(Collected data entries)
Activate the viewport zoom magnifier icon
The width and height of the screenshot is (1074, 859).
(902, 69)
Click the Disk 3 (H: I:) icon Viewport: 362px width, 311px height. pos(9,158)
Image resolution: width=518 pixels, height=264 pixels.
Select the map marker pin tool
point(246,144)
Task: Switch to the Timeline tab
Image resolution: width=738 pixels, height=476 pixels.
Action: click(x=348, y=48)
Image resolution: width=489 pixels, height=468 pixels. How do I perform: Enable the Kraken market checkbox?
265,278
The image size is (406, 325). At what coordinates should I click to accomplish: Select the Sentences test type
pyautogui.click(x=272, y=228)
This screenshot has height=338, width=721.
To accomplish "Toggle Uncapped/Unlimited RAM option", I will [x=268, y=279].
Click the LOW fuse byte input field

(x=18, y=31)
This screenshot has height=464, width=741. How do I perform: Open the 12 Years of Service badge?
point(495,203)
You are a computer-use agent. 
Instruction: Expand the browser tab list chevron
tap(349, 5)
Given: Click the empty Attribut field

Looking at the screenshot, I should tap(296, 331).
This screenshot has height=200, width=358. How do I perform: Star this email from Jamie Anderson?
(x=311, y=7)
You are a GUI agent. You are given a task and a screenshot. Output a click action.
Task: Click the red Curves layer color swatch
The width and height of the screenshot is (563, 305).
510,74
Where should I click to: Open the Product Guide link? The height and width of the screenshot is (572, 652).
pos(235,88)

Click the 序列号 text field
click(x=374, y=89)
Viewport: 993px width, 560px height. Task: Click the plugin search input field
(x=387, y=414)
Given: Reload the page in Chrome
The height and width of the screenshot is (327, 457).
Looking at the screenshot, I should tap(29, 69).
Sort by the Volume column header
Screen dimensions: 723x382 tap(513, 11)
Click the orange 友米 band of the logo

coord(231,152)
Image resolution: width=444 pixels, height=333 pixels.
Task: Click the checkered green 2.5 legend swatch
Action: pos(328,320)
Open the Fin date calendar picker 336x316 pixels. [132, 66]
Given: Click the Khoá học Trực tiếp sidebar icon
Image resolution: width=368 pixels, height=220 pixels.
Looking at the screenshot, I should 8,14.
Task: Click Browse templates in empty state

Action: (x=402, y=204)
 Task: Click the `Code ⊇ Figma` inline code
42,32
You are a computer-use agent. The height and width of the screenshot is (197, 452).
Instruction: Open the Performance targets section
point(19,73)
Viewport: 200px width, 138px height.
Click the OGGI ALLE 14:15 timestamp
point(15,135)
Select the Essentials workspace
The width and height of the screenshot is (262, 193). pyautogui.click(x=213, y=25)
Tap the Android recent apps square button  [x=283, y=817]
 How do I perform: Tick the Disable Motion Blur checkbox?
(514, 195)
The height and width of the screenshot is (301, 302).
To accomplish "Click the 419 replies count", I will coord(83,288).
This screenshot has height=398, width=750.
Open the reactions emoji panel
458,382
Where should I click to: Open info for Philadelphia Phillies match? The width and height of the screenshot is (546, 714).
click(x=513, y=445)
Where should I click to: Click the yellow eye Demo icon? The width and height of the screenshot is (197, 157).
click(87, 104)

● How to complete this task
Write the entries above out again, verbatim.

● Written solution
Activate the viewport zoom magnifier icon
The width and height of the screenshot is (1074, 859).
(902, 69)
Click the Disk 3 (H: I:) icon Viewport: 362px width, 311px height. pos(9,158)
Image resolution: width=518 pixels, height=264 pixels.
Select the map marker pin tool
point(246,144)
Task: Switch to the Timeline tab
Image resolution: width=738 pixels, height=476 pixels.
Action: click(x=348, y=48)
Image resolution: width=489 pixels, height=468 pixels. How do I perform: Enable the Kraken market checkbox?
265,278
The image size is (406, 325). At what coordinates should I click to accomplish: Select the Sentences test type
pyautogui.click(x=272, y=228)
This screenshot has height=338, width=721.
To accomplish "Toggle Uncapped/Unlimited RAM option", I will [x=268, y=279].
Click the LOW fuse byte input field

(x=18, y=31)
This screenshot has height=464, width=741. How do I perform: Open the 12 Years of Service badge?
point(495,203)
You are a computer-use agent. 
Instruction: Expand the browser tab list chevron
tap(349, 5)
Given: Click the empty Attribut field

Looking at the screenshot, I should tap(296, 331).
This screenshot has height=200, width=358. How do I perform: Star this email from Jamie Anderson?
(x=311, y=7)
You are a GUI agent. You are given a task and a screenshot. Output a click action.
Task: Click the red Curves layer color swatch
The width and height of the screenshot is (563, 305).
510,74
Where should I click to: Open the Product Guide link? The height and width of the screenshot is (572, 652).
pos(235,88)

Click the 序列号 text field
click(x=374, y=89)
Viewport: 993px width, 560px height. Task: Click the plugin search input field
(x=387, y=414)
Given: Reload the page in Chrome
The height and width of the screenshot is (327, 457).
Looking at the screenshot, I should tap(29, 69).
Sort by the Volume column header
Screen dimensions: 723x382 tap(513, 11)
Click the orange 友米 band of the logo

coord(231,152)
Image resolution: width=444 pixels, height=333 pixels.
Task: Click the checkered green 2.5 legend swatch
Action: pos(328,320)
Open the Fin date calendar picker 336x316 pixels. [132, 66]
Given: Click the Khoá học Trực tiếp sidebar icon
Image resolution: width=368 pixels, height=220 pixels.
Looking at the screenshot, I should 8,14.
Task: Click Browse templates in empty state

Action: (x=402, y=204)
 Task: Click the `Code ⊇ Figma` inline code
42,32
You are a computer-use agent. The height and width of the screenshot is (197, 452).
Instruction: Open the Performance targets section
point(19,73)
Viewport: 200px width, 138px height.
Click the OGGI ALLE 14:15 timestamp
point(15,135)
Select the Essentials workspace
The width and height of the screenshot is (262, 193). pyautogui.click(x=213, y=25)
Tap the Android recent apps square button  [x=283, y=817]
 How do I perform: Tick the Disable Motion Blur checkbox?
(514, 195)
The height and width of the screenshot is (301, 302).
To accomplish "Click the 419 replies count", I will coord(83,288).
This screenshot has height=398, width=750.
Open the reactions emoji panel
458,382
Where should I click to: Open info for Philadelphia Phillies match? The width and height of the screenshot is (546, 714).
click(x=513, y=445)
Where should I click to: Click the yellow eye Demo icon? The width and height of the screenshot is (197, 157).
click(87, 104)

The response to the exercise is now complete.